Jubilatoire. C'est le retour de Sam Raimi qui nous amuse plus qu'il nous effraie avec cette robinsonnade gore. Un patron hors sol, prétentieux et un brin tyrannique se retrouve sur une île déserte après le crash de son avion en compagnie d'une secrétaire qu'il ne peut pas blairer parce que, quoique très compétente et jeune, ressemble plus à Carmen Cru qu'à Margot Robbie. S'en suit une guerre des Roses très réjouissante. Amusant.

jeudi 12 février 2026

Diamanti

 

Diamanti de Ferzan Ozpetek (It) °° 2 H 15

Malgré les critiques pas très élogieuses je trouve ce film généreux et plein de tendresse. Le réalisateur veut rendre hommage aux femmes, surtout aux actrices. Il imagine un atelier de couture où est représenté un panel de femmes ( amoureuse, battue, la cheffe tyrannique, l'alcoolique etc..) mais sans être trop démonstratif. C'est souvent attachant, quelque fois drôle mais toujours intéressant. A découvrir.

The mastemind

 

The mastermind de Kelly Reichardt (U.S) °°° 1 H 50

Très joli film qui s'apprécie petit à petit. Le générique illisible fait craindre le pire, surtout que le début est franchement raté mais dès que l'action ( c'est un grand mot puisqu'il s'agit d'un faux film de braquage) commence on est, encore une fois, sous le charme de Josh O'Connor monstre d'égoïsme même s'il semble ne pas s'en rendre compte, un homme commun, sans qualité qui se rêve cambrioleur et qui s'y jette avec de l'aide de branquignoles à qui je ne confirais pas la garde de mon chat. Amérique moche des années 80, dans le Massachusetts, la réalisatrice déroule sa mélancolie, son cynisme, dans un décors visuel et sonore qui ponctue l'actualité et qui s'amuse avec nous, avec un héros pas à la hauteur, et des seconds rôles qui déjouent tout espoir. La fin est magnifique comme quoi... A découvrir.

mercredi 21 janvier 2026

Le mage du Kremlin

 
Le mage du Kremin d'Olivier Assayas (fr) °° 2 H 36

L'ascension de Vladimir Poutine décortiqué avec brio dans une belle adaptation de Giuliano da Empoli, sous l'emprise redoutable et cynique de Vadim Baranov, (Vladislav Sourkov, en vrai) homme de l'ombre comme un poisson dans les eaux troubles des arcanes du pouvoir. Thriller efficace, long, très long, comme une piqûre de rappel (Boris Eltsine, le capitalisme sauvage du début, les oligarques richissimes, les trafiquants, Autocratie, complotisme, etc...) A découvrir.

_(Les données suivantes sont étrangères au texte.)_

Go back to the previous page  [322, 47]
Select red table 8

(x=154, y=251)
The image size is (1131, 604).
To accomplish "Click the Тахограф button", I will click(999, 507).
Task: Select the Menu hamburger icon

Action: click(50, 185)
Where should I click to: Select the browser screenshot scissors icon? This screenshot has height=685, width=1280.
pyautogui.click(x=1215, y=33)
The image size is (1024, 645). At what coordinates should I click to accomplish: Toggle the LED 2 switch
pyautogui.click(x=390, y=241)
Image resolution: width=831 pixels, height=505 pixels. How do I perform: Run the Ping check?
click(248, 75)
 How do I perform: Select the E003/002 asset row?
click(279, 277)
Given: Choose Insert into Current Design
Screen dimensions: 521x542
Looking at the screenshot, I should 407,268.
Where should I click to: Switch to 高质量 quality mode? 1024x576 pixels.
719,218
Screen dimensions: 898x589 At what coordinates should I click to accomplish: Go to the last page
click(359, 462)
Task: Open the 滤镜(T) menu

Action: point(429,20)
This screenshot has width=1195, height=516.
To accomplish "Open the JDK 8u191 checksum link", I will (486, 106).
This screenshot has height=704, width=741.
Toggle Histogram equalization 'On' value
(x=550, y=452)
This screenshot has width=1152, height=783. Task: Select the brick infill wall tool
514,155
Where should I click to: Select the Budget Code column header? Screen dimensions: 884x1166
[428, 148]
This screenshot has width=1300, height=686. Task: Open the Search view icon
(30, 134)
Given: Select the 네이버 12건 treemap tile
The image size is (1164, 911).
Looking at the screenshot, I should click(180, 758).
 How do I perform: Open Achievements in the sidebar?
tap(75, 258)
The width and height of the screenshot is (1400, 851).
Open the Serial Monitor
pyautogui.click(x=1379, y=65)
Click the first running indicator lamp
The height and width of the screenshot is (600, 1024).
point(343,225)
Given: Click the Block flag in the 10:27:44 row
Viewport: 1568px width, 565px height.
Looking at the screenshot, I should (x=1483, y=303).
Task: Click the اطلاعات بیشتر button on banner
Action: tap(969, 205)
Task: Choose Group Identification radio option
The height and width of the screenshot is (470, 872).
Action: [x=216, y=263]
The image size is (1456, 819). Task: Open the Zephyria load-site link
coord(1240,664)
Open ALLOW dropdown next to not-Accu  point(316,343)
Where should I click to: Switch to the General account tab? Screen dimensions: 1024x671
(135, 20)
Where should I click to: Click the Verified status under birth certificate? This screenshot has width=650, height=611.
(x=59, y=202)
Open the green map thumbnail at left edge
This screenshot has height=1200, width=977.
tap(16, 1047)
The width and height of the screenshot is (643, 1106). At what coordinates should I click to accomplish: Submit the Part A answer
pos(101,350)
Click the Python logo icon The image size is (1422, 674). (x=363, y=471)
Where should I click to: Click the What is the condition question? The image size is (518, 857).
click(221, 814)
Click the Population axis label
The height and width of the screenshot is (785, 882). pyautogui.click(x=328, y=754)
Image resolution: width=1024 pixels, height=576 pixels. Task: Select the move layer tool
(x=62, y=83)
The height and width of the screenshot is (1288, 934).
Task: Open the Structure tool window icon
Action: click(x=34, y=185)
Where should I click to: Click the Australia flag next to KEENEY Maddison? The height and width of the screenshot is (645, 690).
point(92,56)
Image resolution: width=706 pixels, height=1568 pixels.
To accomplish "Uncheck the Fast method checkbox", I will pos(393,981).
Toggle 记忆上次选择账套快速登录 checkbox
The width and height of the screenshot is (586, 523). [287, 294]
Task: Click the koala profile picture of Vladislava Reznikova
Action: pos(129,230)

Un jeune homme de bonne famille

 

Un jeune homme de bonne famille de Sébastien Lifshitz (Fr) °° 1 H 30

Autre documentaire de Lifshitz sur un acteur porno homo de films hétéros. On replonge dans les années 70 80, ce qui est intéressant: la libération sexuelle, le Paris ouvert, l'industrie pornographique, la censure, l'arrivée du SIDA mais on reste un peu en dehors parce que c'est un peu lisse. Mais la vie de Claude est vraiment hors norme, il vit en Ariège et se raconte avec émotion mais avec trop de détachement. Pourquoi pas.

Hamnet

 

Hamnet de Chloé Zhao (U.S/G.B)°° 2 H05

Ceci n'est pas un biopic, mais une histoire d'amour . Un film sur le deuil. Comment réagit-on à la perte d'un enfant. Il faut attendre la toute fin de l'histoire pour entendre le nom de Shakespeare. Tout cela par le regard de sa femme Agnès. Le film n'a rien d'exceptionnel mais on se laisse charmer par le doux visage de Paul Mescal et l'énergie de Jessie Buckley. Pourquoi pas.

mardi 20 janvier 2026

Sans pitié

 

Sans pitié de Julien Hosmalin (Fr/Bel) °° 1 h 33

Film dont on a l'impression de l'avoir déjà vu mais honnête, bien joué par Adam Bessa le taciturne et Tewfik Jallab plus atrabilaire. Dans le milieu des forains un traumatisme resurgit. Le retour au pays du fils à l'occasion de l'enterrement de la mère va se transformer en cauchemar. Le côté sympa est de voir une communauté souvent décriée plus sereine et accueillante. Pourquoi pas.